[CHALLENGE]
Put the lines of the listing below, from the line with "The image size is (1288, 943)." to the line with "center [504, 331].", into a JSON list of strings, one string per line. Leave the pictures out.

[STORED DATA]
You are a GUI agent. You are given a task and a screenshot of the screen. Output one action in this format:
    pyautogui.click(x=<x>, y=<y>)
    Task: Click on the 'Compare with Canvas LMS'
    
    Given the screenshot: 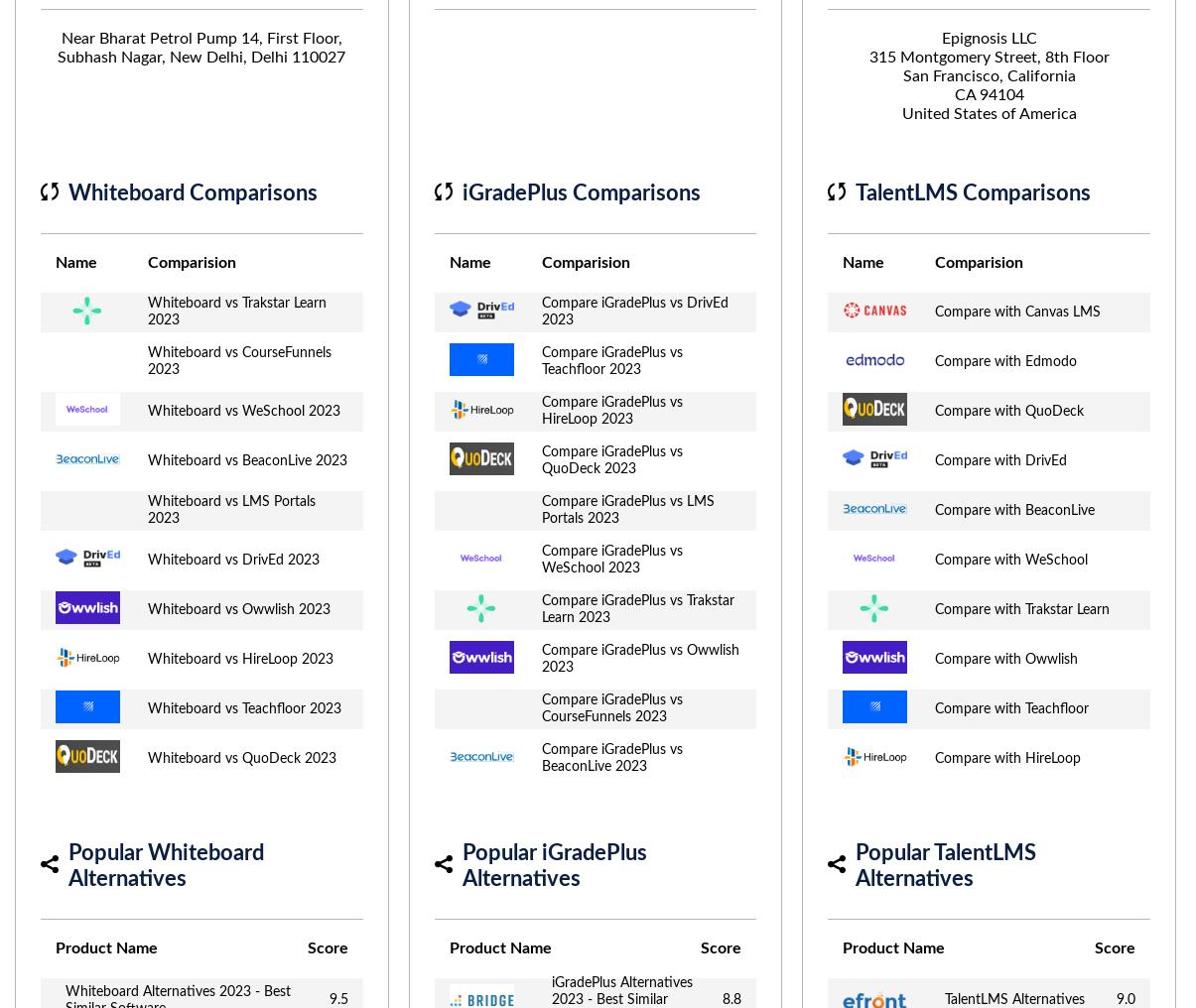 What is the action you would take?
    pyautogui.click(x=1017, y=311)
    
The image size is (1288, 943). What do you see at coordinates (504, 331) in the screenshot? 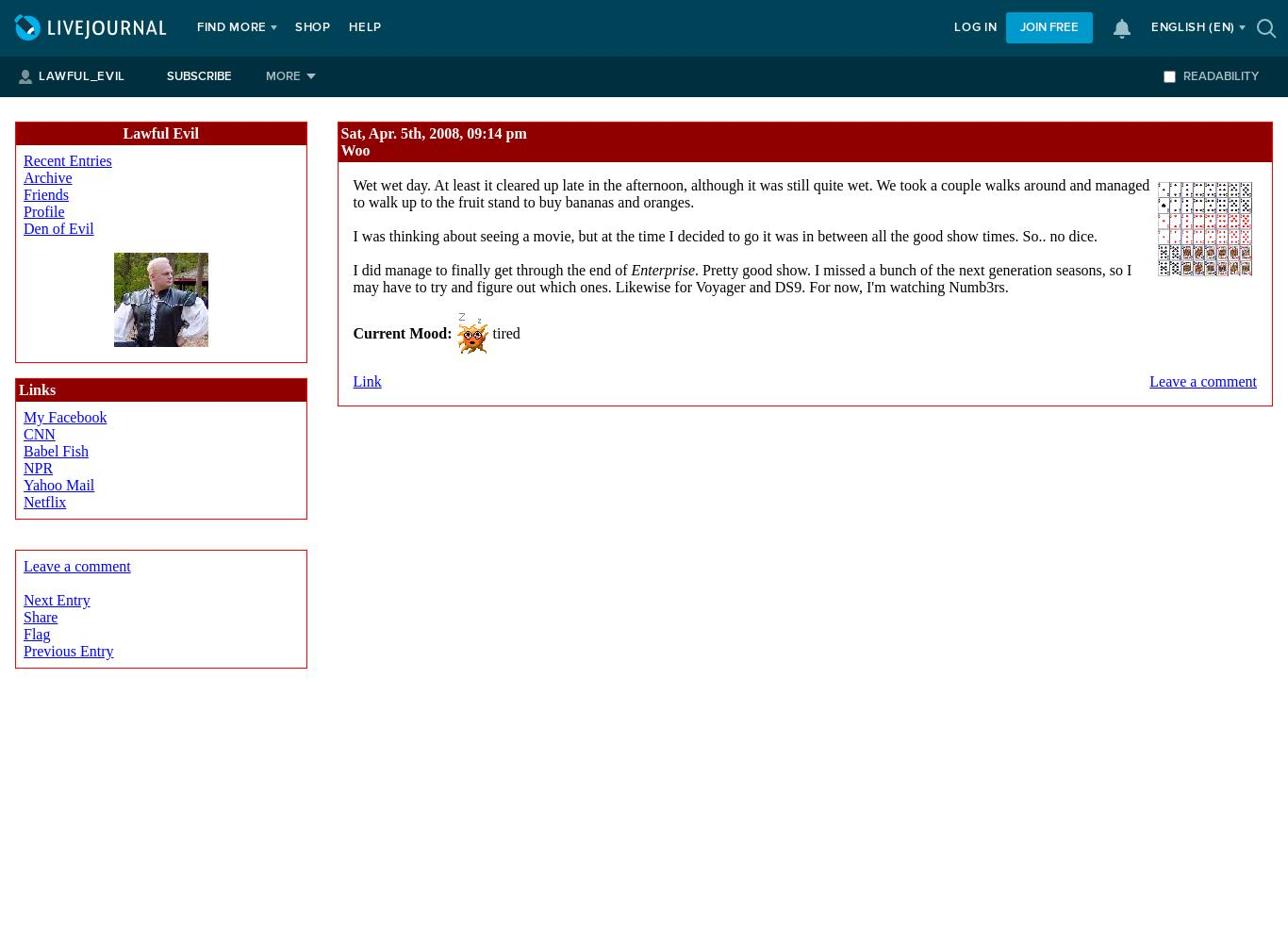
I see `'tired'` at bounding box center [504, 331].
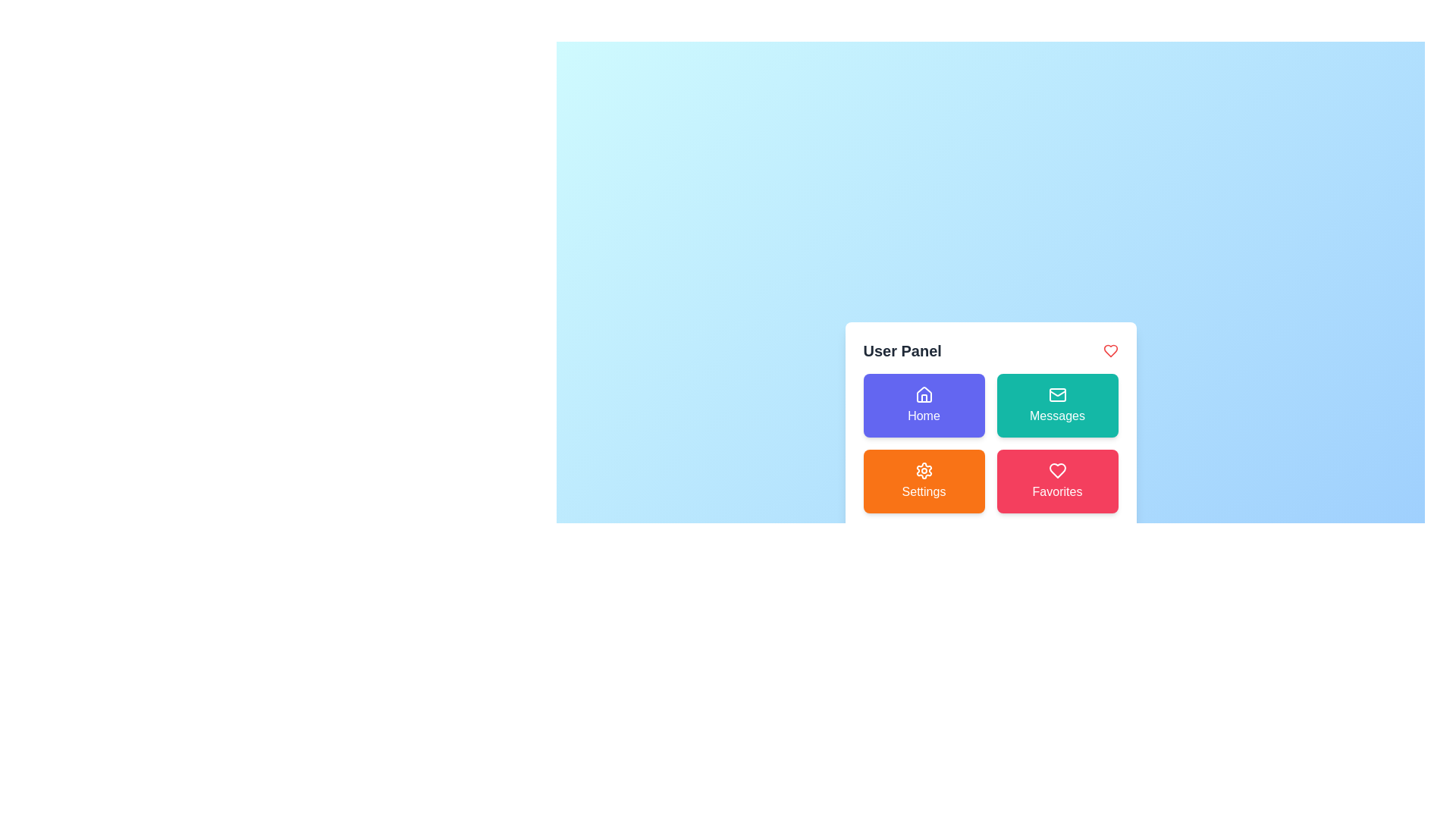  I want to click on the Text Label that serves as a title or header for the UI section, located in the upper-left corner above the buttons and to the left of a heart-shaped icon, so click(902, 350).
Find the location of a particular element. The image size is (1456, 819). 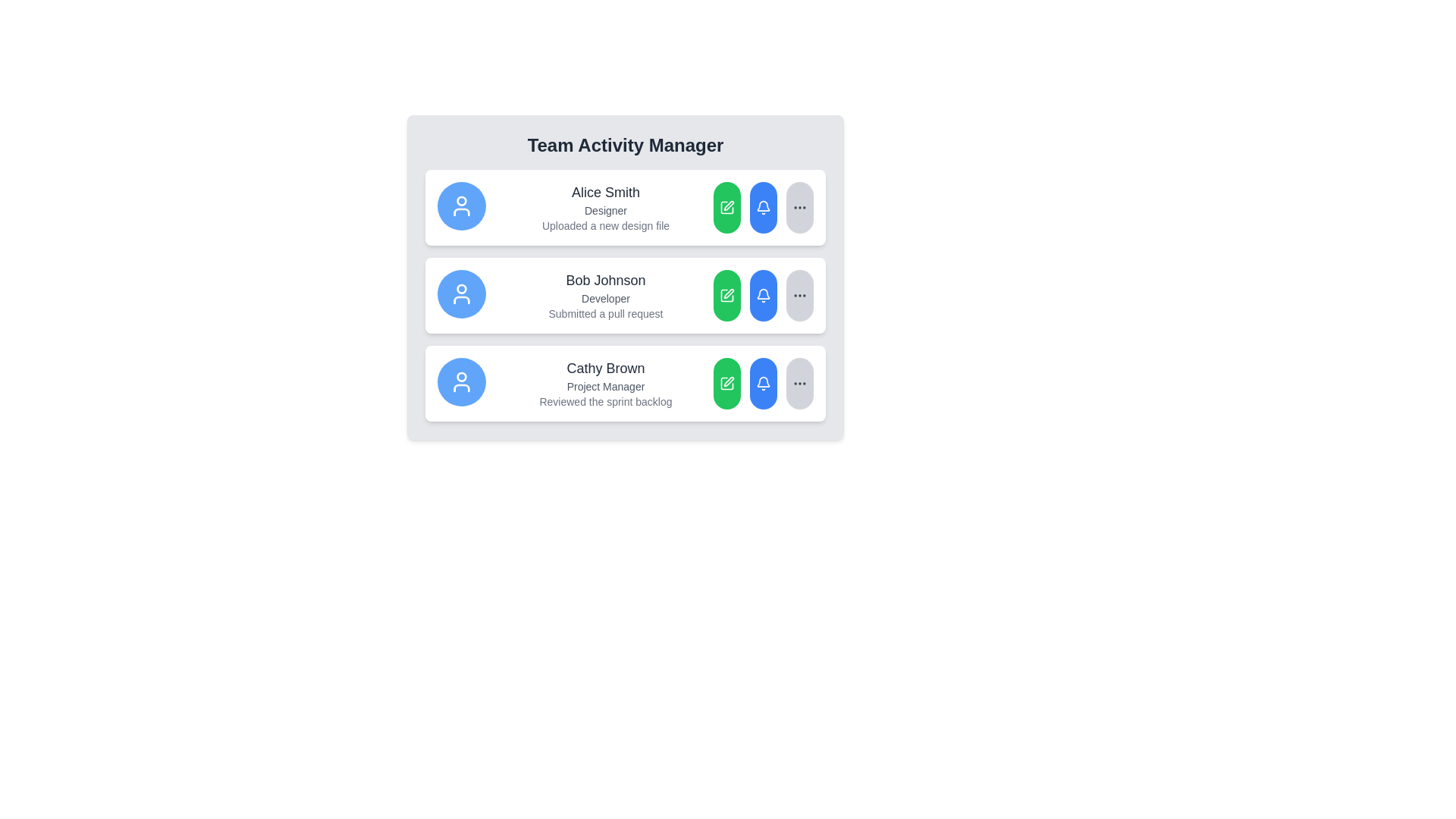

the text content display indicating the activity of Alice Smith, located in the first card of the 'Team Activity Manager' section, positioned in the middle-right of the card next to a circular blue icon is located at coordinates (604, 207).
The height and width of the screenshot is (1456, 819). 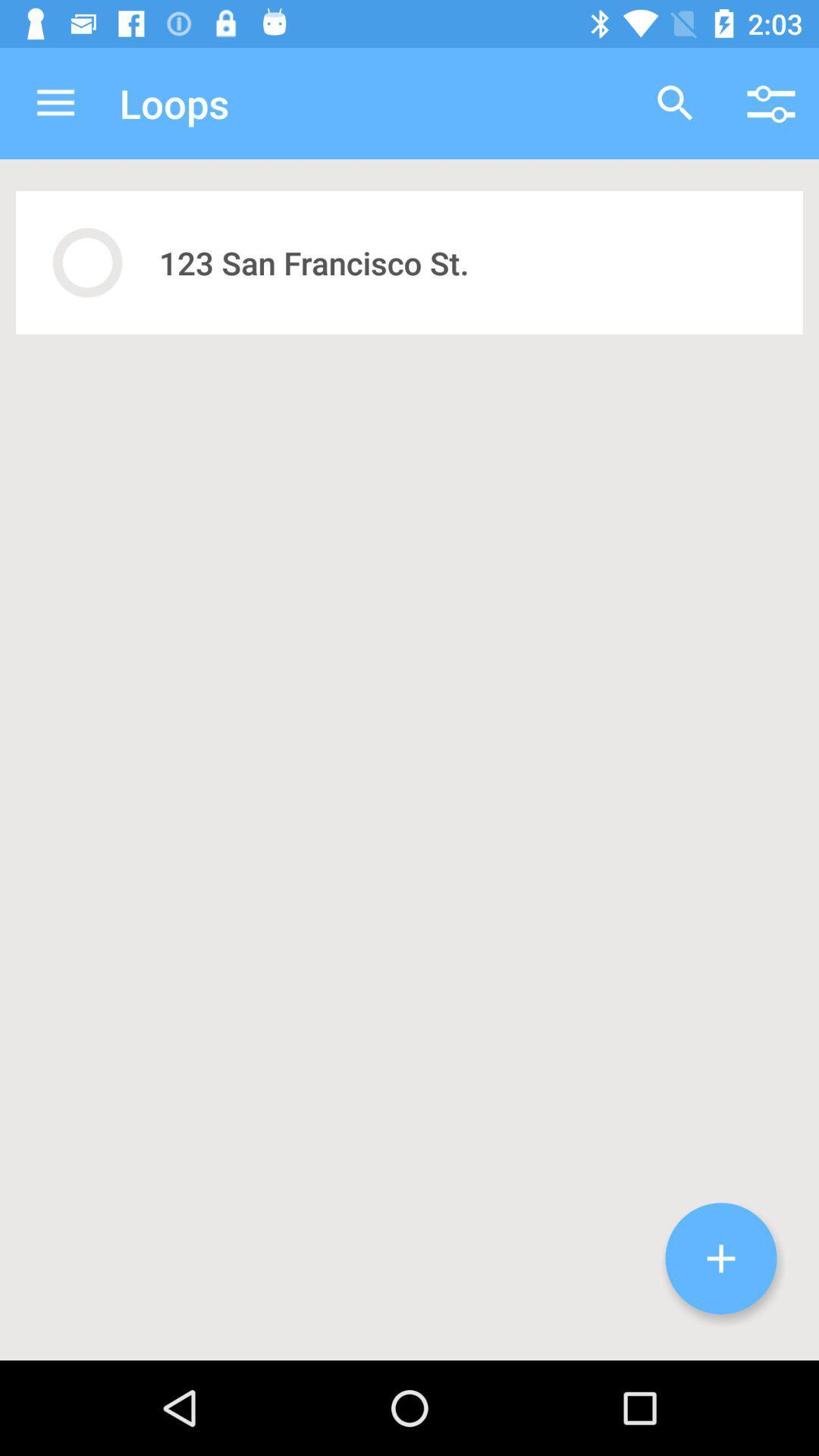 I want to click on icon next to loops, so click(x=675, y=102).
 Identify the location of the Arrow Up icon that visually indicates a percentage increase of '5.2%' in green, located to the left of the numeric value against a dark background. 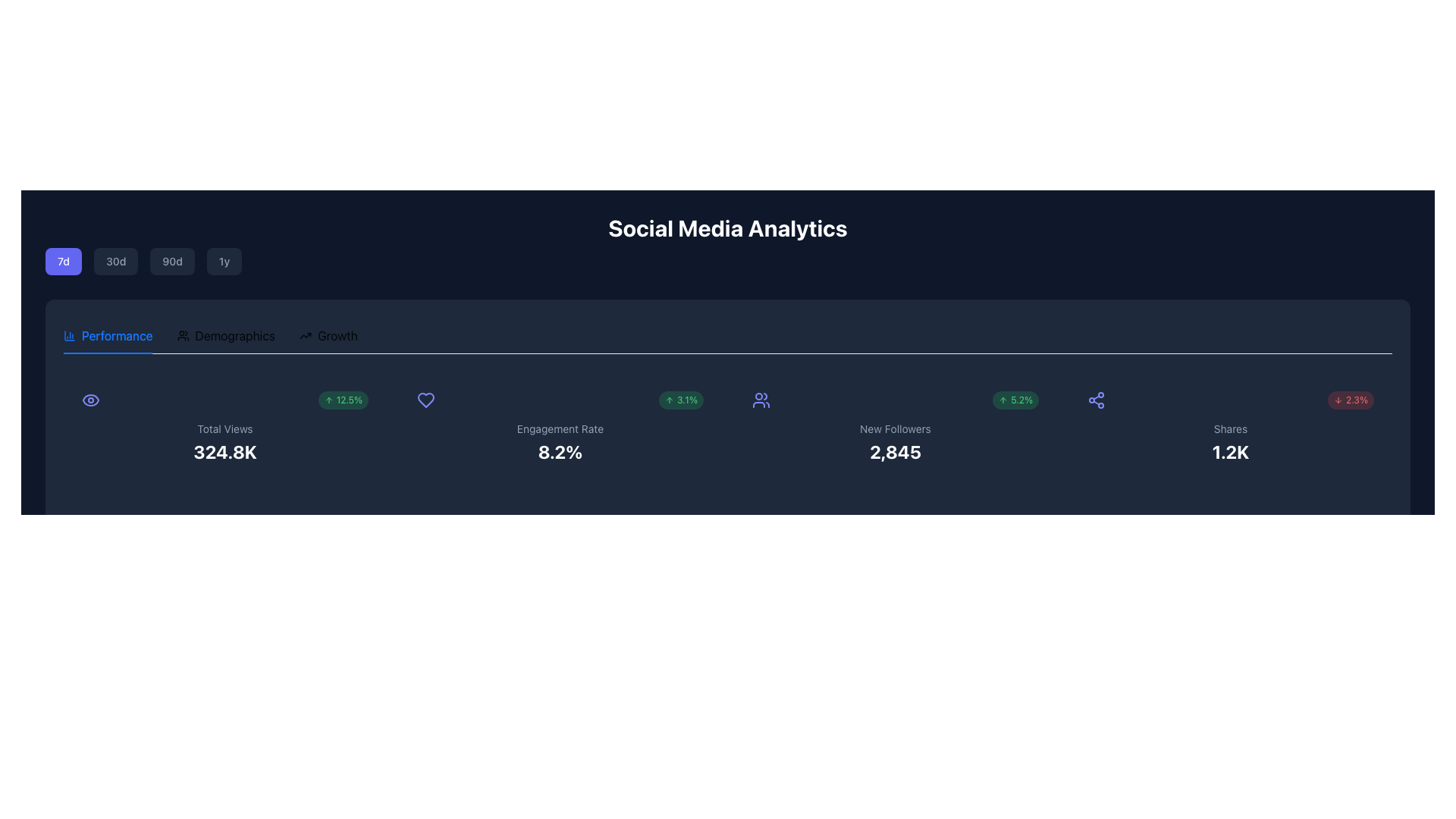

[EXPECTED ANSWER]
[
  "The image size is (1288, 943). What do you see at coordinates (504, 331) in the screenshot? ",
  "I see `'tired'` at bounding box center [504, 331]."
]